-- Click-target data --
___

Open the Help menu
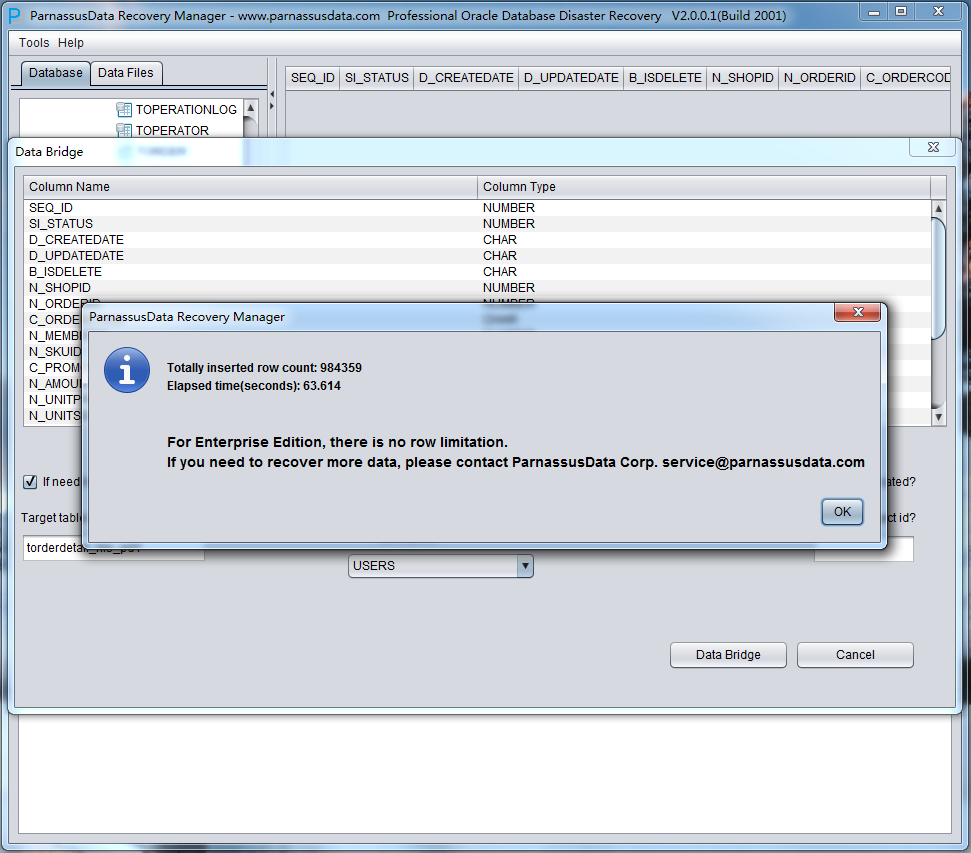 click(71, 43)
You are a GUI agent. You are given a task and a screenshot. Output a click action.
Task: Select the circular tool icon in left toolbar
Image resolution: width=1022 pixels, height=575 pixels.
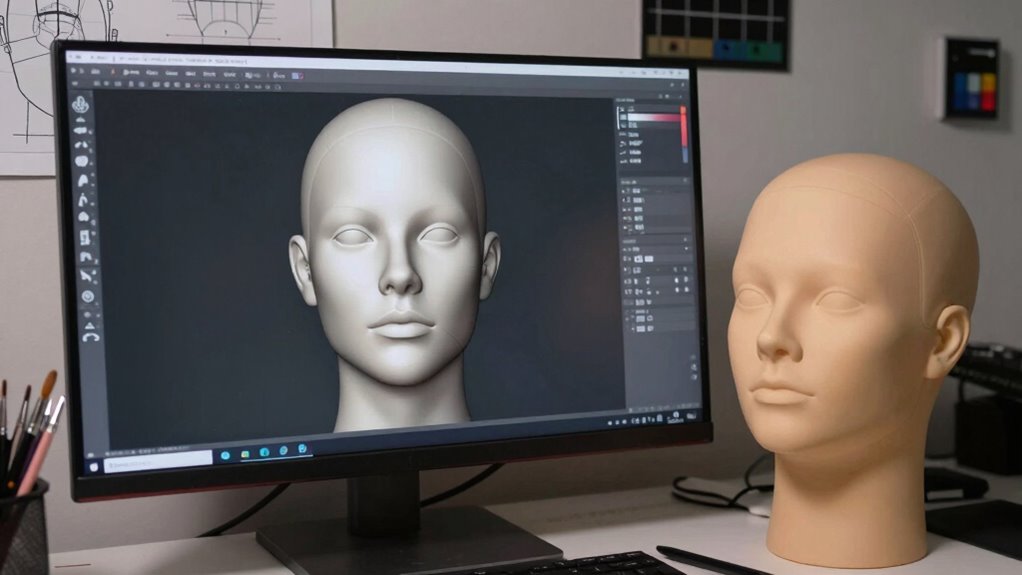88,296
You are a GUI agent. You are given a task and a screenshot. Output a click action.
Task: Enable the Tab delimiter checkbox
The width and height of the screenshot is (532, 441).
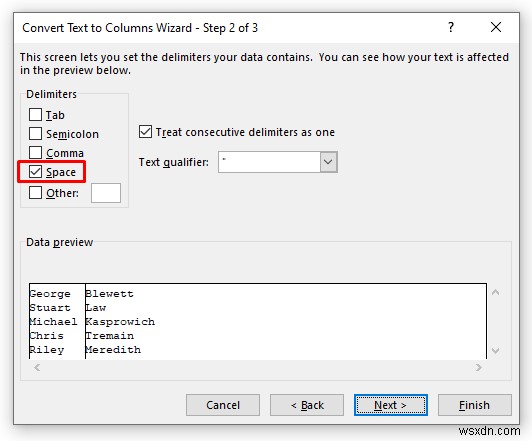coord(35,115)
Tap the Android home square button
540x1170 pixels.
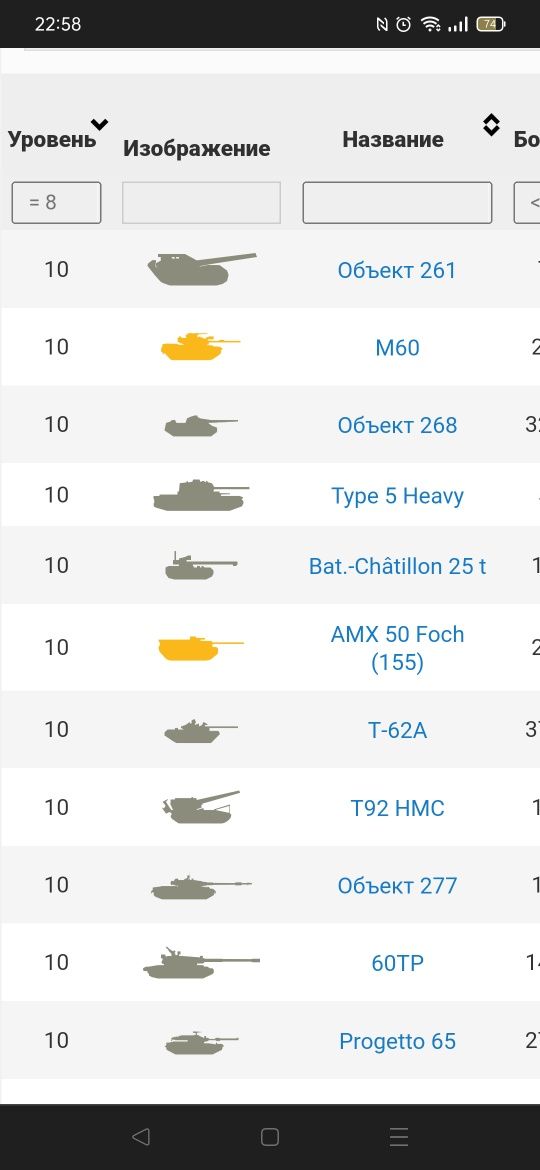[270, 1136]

___

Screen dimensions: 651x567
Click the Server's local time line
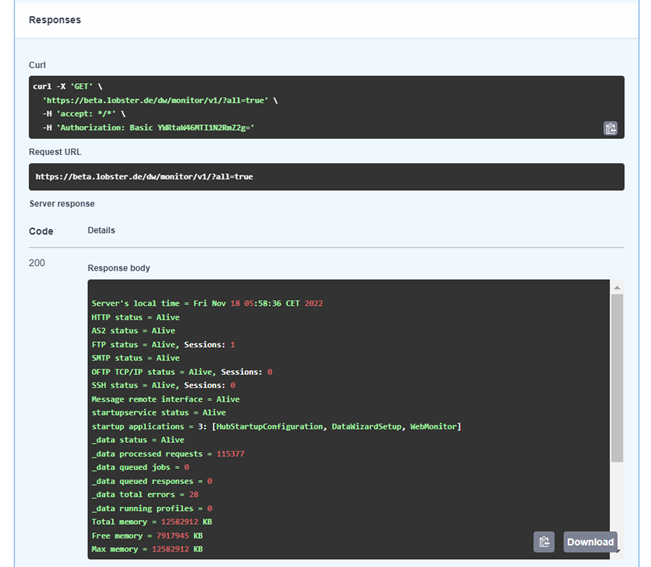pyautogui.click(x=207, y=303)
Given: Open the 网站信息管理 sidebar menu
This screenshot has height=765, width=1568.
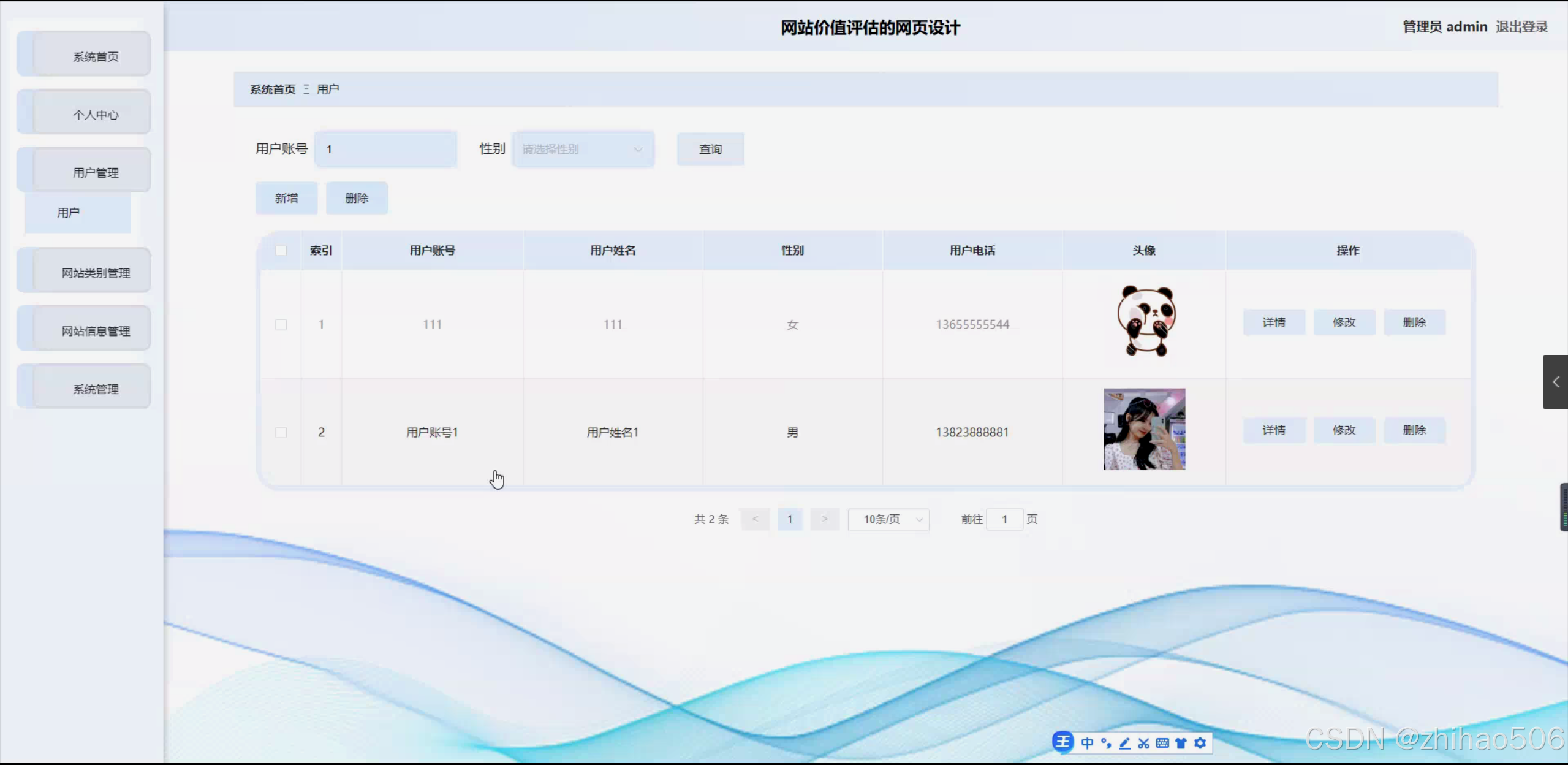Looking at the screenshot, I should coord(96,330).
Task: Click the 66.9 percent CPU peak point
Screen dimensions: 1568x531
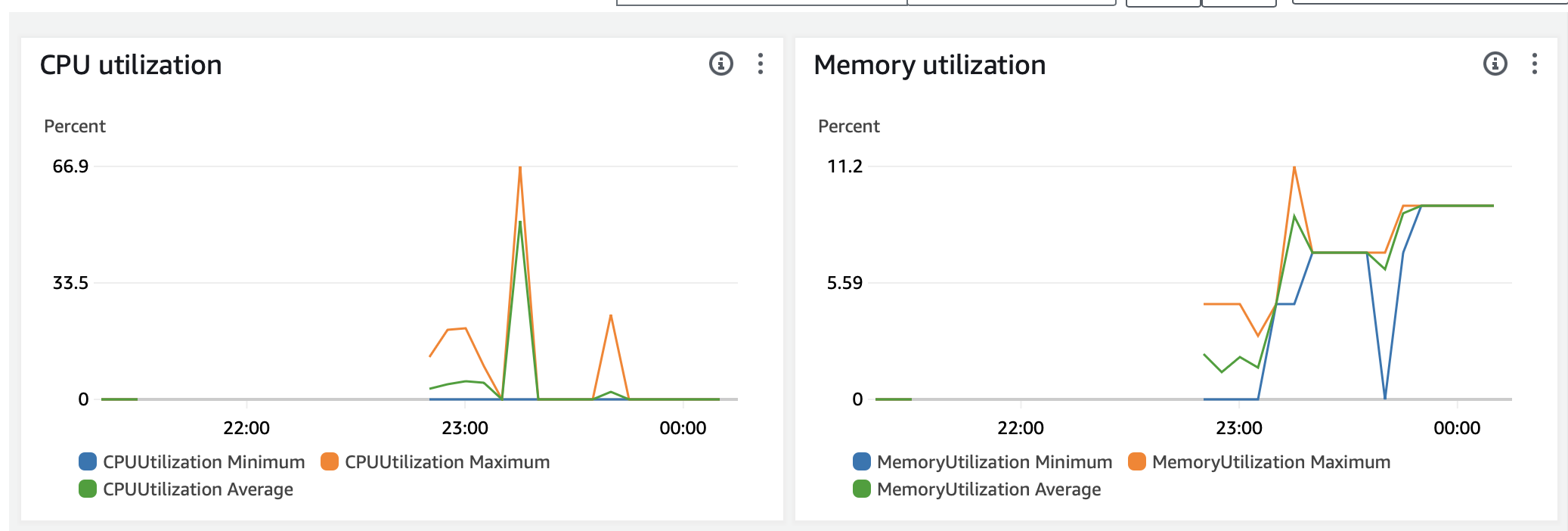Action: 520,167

___

-- GIVEN TASK --
Rewrite the section of the items that opens with the line containing "Open the Help menu" and closes with the line containing "[270, 1136]" as a JSON list of strings, one string per line, with blank lines skipped. Leave the pictures out of the list.

-- TASK RESPONSE --
[
  "Open the Help menu",
  " click(71, 43)",
  "You are a GUI agent. You are given a task and a screenshot. Output a click action.",
  "Task: Select the circular tool icon in left toolbar",
  "Image resolution: width=1022 pixels, height=575 pixels.",
  "88,296",
  "You are a GUI agent. You are given a task and a screenshot. Output a click action.",
  "Task: Enable the Tab delimiter checkbox",
  "The width and height of the screenshot is (532, 441).",
  "coord(35,115)",
  "Tap the Android home square button",
  "540x1170 pixels.",
  "[270, 1136]"
]